# nervous and stressed



## Sara Valentine (Jan 11, 2004)

After reading so many threads by so many people here thought I'd introduce myself.
I'm a single mother of 2 awesome little people, 25years old, part-time model and aspiring fitness competitor.
I'll be writing my exams in May for my ace personal training course. Not to be a personal trainer but so that I have the skills to train myself.
I did my first show last year and learned so much that I caught the competition bug and have made this past year a mission to be better and do a better job next year. Well that time is almost here, and all I can do is my best. Anyway, that's me.


----------



## MikeKy (Jan 11, 2004)

Welcome Sara! Sounds like you have a lot going for you. Hang in there and best of luck.


----------



## david (Jan 11, 2004)

Welcome Sara and the best of luck!  Alot of people are helpful and friendly here at IM.com, too!


----------



## Arnold (Jan 11, 2004)

Sara Valentine welcome to IM!


----------



## bandaidwoman (Jan 12, 2004)

you deserve credit for even finding the time to workout , much less compete as a single mom.  You deserve alot of credit!  Good luck.!


----------



## firestorm (Jan 12, 2004)

WEll I like you already Sara!!!! Welcome to IM and I look forward to speaking to you in the very near future.  Wish you the very best.
Fire


----------



## butterfly (Jan 14, 2004)

Welcome


----------



## DFINEST (Jan 14, 2004)

Wow, Full time mom, part time pt/fitness model....
may you achieve and succeed in all of your endeavors


----------



## atherjen (Jan 14, 2004)

Welcome Sara! 
sounds as tho u have achieved alot thus far!


----------



## PreMier (Jan 19, 2004)

Welcome to IM  

Oh, and you are very beautiful!


----------



## Sara Valentine (Jan 19, 2004)

Thank you to all for your wonderful welcome.

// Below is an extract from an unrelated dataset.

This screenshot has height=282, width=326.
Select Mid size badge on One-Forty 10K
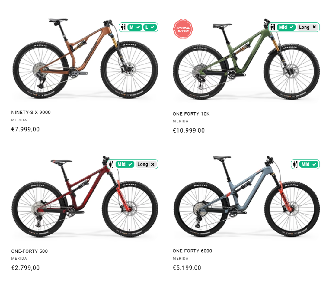coord(286,27)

I only hope that I can contribute to this board in an informative manner as opposed to always needing help.
BTW premier, I think I'm actually blushing. but thanks


----------



## Stacey (Jan 21, 2004)

WELCOME SARA!


----------



## black_alicious (Jan 23, 2004)

Hi,
My name is Vinny and i`m doing my first figure competition on March 13 i`d apppreciate any advice offered by people who have competed before.I have seven weeks and i`m currently at 118 pounds with a 17%bodyfat.I was vegeterian for the last three years but recently started eating tuna to gain some mass as my trainer said i have a small frame and my shoulders just weren`t growing..Anyway ill stop rambling on and hit me up with some serious advice


----------



## f1tness (Feb 16, 2004)

Hey Sara - welcome and good luck! Keep us posted on your results!!!
f1tness


----------



## scottrtrout (Feb 19, 2004)

Welcome Sara and goodluck. Just keep learning and you'll do just fine.  And I agree with ProMer. Wow!

Keep us posted


----------



## MissOz (Feb 25, 2004)

Hey Sara ...G'day mate from Oz.xx


----------



## gwcaton (Feb 26, 2004)

Sara, welcome to IM.

*OMG !!!!!!!*  i just checked out your website. WOW !

Gary


----------



## Sara Valentine (Feb 26, 2004)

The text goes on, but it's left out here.